Please output exactly the part of the records below that opens with the line containing "Screen dimensions: 694x521" and closes with the line containing "Apply the yellow", both lines included, and nothing else.

····················

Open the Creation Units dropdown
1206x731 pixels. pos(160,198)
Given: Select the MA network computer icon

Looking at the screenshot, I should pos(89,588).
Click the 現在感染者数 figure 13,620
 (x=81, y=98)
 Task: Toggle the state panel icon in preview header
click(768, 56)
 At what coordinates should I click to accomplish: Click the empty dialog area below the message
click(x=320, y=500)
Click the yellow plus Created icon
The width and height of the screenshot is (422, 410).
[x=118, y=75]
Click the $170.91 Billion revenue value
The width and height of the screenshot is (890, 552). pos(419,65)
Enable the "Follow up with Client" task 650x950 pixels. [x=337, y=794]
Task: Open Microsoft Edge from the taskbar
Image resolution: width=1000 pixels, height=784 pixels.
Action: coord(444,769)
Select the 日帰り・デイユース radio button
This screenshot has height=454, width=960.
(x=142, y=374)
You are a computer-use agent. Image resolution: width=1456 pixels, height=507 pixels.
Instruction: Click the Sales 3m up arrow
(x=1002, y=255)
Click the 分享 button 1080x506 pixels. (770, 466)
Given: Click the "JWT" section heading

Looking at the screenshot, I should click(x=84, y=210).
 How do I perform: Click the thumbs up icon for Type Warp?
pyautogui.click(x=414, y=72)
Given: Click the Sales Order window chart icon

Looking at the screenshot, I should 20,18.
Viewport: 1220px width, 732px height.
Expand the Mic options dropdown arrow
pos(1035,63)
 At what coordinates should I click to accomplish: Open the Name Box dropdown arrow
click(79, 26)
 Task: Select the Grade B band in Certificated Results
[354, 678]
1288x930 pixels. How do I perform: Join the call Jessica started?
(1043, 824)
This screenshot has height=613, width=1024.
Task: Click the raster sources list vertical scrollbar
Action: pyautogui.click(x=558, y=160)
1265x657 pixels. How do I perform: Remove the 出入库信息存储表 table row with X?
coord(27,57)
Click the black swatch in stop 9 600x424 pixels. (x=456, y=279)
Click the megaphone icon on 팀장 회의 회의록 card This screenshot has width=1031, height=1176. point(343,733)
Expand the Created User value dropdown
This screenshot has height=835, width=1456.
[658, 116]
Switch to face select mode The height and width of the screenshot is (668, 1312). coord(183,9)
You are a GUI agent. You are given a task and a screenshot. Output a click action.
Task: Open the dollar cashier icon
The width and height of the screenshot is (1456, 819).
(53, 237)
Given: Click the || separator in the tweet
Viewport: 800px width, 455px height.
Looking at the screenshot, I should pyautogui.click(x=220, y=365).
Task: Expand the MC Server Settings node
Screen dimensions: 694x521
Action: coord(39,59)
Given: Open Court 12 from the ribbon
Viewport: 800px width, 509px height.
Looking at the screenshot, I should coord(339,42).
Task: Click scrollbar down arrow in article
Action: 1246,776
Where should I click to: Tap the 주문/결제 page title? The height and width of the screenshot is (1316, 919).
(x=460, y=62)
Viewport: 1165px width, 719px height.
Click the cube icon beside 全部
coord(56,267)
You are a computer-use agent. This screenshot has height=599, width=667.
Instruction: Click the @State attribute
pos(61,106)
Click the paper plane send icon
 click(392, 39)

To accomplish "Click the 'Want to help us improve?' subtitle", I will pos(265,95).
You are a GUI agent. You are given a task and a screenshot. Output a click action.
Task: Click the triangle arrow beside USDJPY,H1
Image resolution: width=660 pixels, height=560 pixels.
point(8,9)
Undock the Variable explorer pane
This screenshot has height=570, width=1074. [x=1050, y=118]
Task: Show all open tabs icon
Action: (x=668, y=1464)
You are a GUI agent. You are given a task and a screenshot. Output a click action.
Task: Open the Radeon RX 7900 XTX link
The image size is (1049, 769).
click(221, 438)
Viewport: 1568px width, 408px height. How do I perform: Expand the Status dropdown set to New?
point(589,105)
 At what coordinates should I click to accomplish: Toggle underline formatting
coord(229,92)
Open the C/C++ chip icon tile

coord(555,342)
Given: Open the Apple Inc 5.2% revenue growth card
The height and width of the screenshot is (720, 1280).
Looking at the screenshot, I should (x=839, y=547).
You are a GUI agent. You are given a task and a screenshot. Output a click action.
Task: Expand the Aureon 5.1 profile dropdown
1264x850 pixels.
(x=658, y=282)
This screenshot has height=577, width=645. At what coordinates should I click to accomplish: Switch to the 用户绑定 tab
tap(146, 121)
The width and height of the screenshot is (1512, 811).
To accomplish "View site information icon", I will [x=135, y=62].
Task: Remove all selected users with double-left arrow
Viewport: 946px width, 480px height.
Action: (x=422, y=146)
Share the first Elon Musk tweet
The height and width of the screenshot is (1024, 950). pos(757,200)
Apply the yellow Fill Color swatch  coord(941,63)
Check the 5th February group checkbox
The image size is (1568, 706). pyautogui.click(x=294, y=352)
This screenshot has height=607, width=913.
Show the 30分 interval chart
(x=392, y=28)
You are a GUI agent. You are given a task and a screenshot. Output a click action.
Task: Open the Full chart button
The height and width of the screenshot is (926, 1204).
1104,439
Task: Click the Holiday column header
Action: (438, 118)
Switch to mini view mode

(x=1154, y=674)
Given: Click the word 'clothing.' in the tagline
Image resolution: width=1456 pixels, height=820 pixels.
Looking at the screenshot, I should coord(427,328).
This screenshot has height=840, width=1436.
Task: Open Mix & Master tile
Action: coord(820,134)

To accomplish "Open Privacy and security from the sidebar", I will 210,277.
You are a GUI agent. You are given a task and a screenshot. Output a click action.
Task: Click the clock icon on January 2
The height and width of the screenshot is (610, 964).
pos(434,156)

····················

* _OUTPUT OF THE TASK_
Screen dimensions: 694x521
Action: coord(39,59)
Given: Open Court 12 from the ribbon
Viewport: 800px width, 509px height.
Looking at the screenshot, I should coord(339,42).
Task: Click scrollbar down arrow in article
Action: 1246,776
Where should I click to: Tap the 주문/결제 page title? The height and width of the screenshot is (1316, 919).
(x=460, y=62)
Viewport: 1165px width, 719px height.
Click the cube icon beside 全部
coord(56,267)
You are a computer-use agent. This screenshot has height=599, width=667.
Instruction: Click the @State attribute
pos(61,106)
Click the paper plane send icon
 click(392, 39)

To accomplish "Click the 'Want to help us improve?' subtitle", I will pos(265,95).
You are a GUI agent. You are given a task and a screenshot. Output a click action.
Task: Click the triangle arrow beside USDJPY,H1
Image resolution: width=660 pixels, height=560 pixels.
point(8,9)
Undock the Variable explorer pane
This screenshot has height=570, width=1074. [x=1050, y=118]
Task: Show all open tabs icon
Action: (x=668, y=1464)
You are a GUI agent. You are given a task and a screenshot. Output a click action.
Task: Open the Radeon RX 7900 XTX link
The image size is (1049, 769).
click(221, 438)
Viewport: 1568px width, 408px height. How do I perform: Expand the Status dropdown set to New?
point(589,105)
 At what coordinates should I click to accomplish: Toggle underline formatting
coord(229,92)
Open the C/C++ chip icon tile

coord(555,342)
Given: Open the Apple Inc 5.2% revenue growth card
The height and width of the screenshot is (720, 1280).
Looking at the screenshot, I should (x=839, y=547).
You are a GUI agent. You are given a task and a screenshot. Output a click action.
Task: Expand the Aureon 5.1 profile dropdown
1264x850 pixels.
(x=658, y=282)
This screenshot has height=577, width=645. At what coordinates should I click to accomplish: Switch to the 用户绑定 tab
tap(146, 121)
The width and height of the screenshot is (1512, 811).
To accomplish "View site information icon", I will [x=135, y=62].
Task: Remove all selected users with double-left arrow
Viewport: 946px width, 480px height.
Action: (x=422, y=146)
Share the first Elon Musk tweet
The height and width of the screenshot is (1024, 950). pos(757,200)
Apply the yellow Fill Color swatch  coord(941,63)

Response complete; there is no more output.